▶ **TASK INSTRUCTIONS**
Reproduce word for word the entries from the line with "What do you" to the line with "pyautogui.click(x=1143, y=840)", including both of those lines.

▶ **EXTRACTED ENTRIES**
........
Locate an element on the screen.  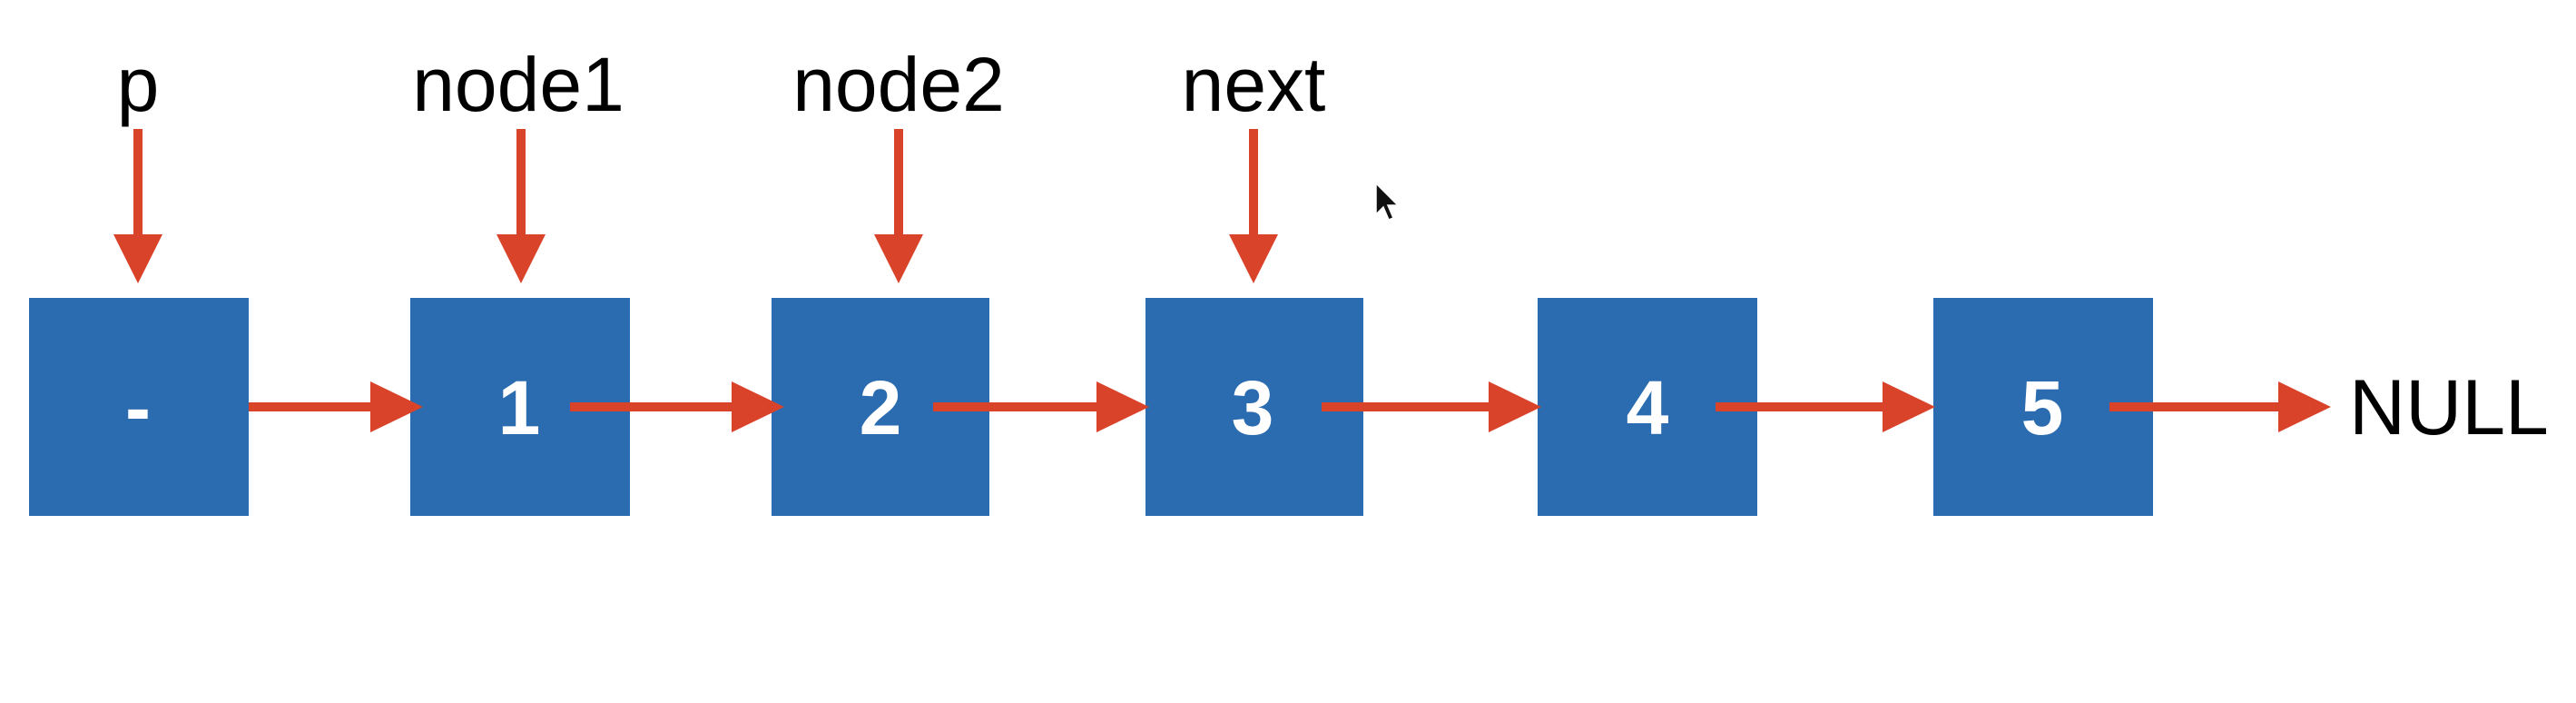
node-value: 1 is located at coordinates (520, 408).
........
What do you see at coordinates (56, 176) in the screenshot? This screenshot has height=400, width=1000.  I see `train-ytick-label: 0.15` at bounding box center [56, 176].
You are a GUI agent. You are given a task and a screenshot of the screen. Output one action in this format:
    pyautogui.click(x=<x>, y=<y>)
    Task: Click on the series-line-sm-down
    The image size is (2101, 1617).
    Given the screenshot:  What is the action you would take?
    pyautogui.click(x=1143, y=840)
........
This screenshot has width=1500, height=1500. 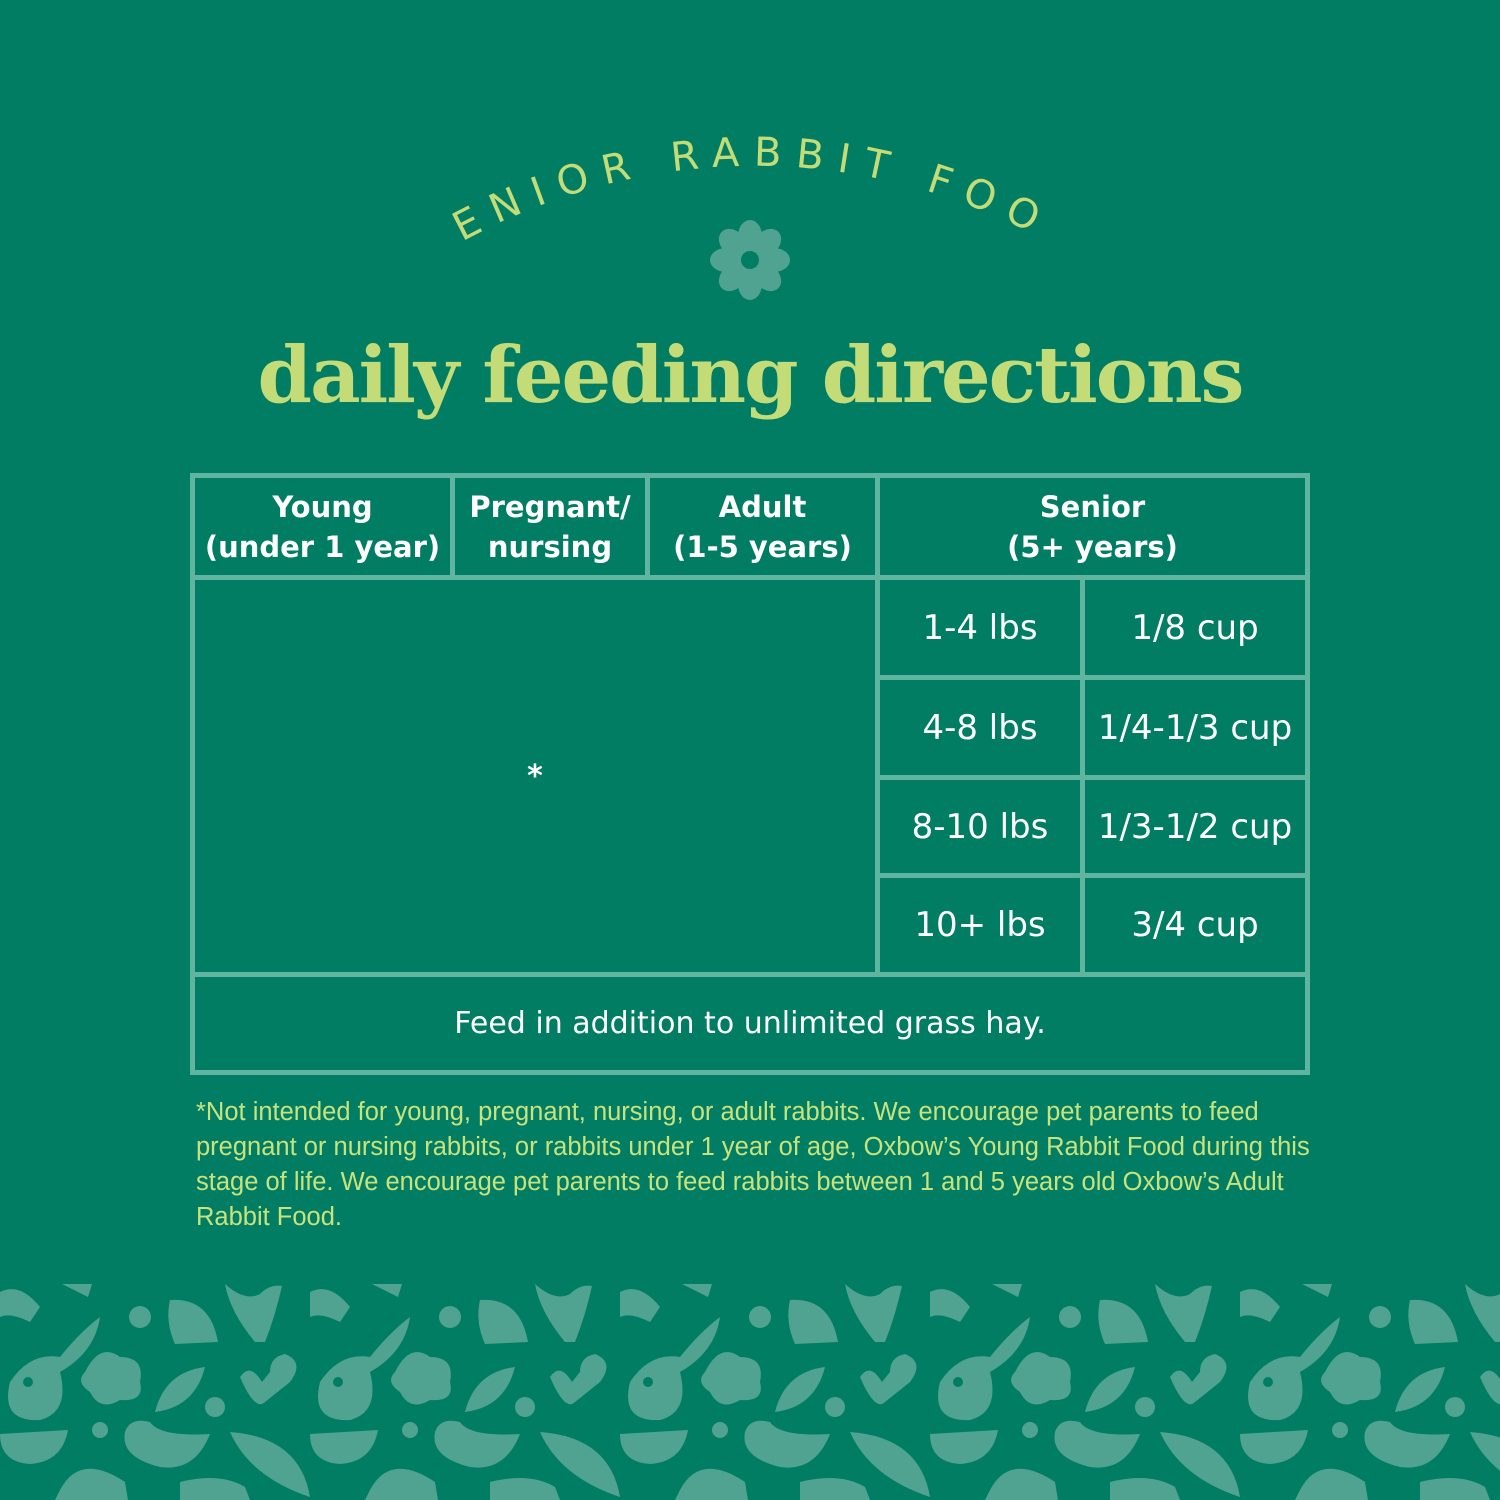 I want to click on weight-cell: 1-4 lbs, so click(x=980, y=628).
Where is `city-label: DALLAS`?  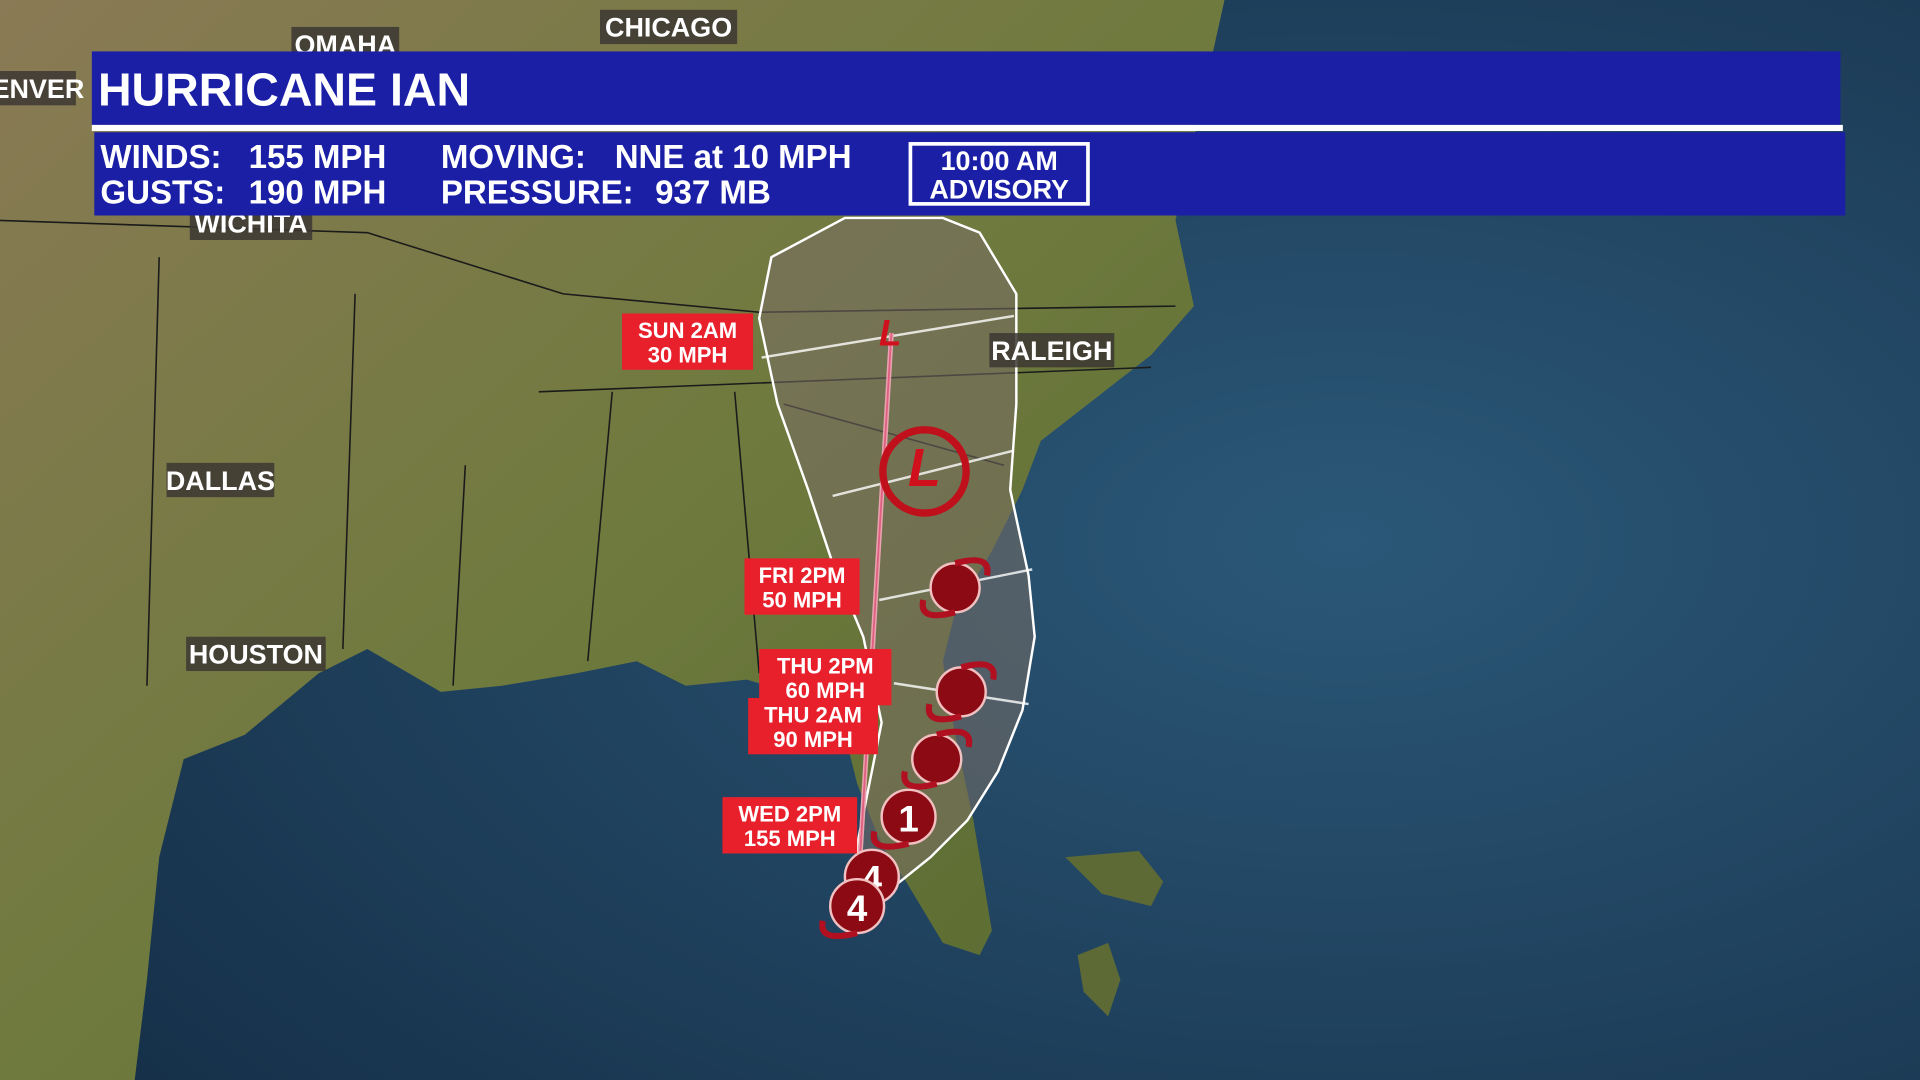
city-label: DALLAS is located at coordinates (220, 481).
........
▶ **TASK RESULT**
What do you see at coordinates (56, 176) in the screenshot? This screenshot has height=400, width=1000.  I see `train-ytick-label: 0.15` at bounding box center [56, 176].
You are a GUI agent. You are given a task and a screenshot of the screen. Output one action in this format:
    pyautogui.click(x=<x>, y=<y>)
    Task: Click on the series-line-sm-down
    The image size is (2101, 1617).
    Given the screenshot:  What is the action you would take?
    pyautogui.click(x=1143, y=840)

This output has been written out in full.